#### [WHAT THE TASK REQUIRES]
Would you repeat exactly the part of the listing below that runs from the line containing "This screenshot has width=855, height=449." down to the line containing "Given: Choose the", inclusive, and nothing else?
——
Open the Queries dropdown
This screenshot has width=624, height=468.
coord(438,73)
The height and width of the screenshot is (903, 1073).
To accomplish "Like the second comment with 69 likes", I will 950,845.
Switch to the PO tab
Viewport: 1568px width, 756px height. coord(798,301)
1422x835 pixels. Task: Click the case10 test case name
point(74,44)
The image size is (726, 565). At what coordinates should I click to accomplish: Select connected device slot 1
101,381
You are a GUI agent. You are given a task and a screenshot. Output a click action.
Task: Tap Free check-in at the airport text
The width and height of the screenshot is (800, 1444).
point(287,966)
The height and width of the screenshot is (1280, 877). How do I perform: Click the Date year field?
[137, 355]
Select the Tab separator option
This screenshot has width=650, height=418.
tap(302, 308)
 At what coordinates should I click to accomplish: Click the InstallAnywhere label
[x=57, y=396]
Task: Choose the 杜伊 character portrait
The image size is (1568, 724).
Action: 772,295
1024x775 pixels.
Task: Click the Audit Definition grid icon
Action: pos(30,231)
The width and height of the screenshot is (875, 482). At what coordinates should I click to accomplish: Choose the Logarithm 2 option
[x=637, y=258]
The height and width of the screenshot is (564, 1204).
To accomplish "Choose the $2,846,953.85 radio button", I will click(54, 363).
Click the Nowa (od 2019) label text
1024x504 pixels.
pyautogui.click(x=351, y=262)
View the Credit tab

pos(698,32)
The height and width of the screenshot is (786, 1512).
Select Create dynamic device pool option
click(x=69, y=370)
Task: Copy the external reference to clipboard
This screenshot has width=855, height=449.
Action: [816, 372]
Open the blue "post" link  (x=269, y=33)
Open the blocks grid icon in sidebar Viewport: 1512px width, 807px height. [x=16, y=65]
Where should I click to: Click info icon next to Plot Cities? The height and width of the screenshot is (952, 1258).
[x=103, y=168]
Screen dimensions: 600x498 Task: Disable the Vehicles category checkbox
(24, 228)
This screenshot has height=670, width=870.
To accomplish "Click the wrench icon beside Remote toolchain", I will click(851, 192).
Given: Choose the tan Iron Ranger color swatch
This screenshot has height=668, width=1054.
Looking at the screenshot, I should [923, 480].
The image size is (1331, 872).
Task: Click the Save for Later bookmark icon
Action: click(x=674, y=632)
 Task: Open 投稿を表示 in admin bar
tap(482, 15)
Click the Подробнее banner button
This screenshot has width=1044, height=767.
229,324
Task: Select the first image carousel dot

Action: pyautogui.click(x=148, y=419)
——
#### [ANSWER BOX]
This screenshot has width=855, height=449.
Action: [816, 372]
Open the blue "post" link  (x=269, y=33)
Open the blocks grid icon in sidebar Viewport: 1512px width, 807px height. [x=16, y=65]
Where should I click to: Click info icon next to Plot Cities? The height and width of the screenshot is (952, 1258).
[x=103, y=168]
Screen dimensions: 600x498 Task: Disable the Vehicles category checkbox
(24, 228)
This screenshot has height=670, width=870.
To accomplish "Click the wrench icon beside Remote toolchain", I will click(851, 192).
Given: Choose the tan Iron Ranger color swatch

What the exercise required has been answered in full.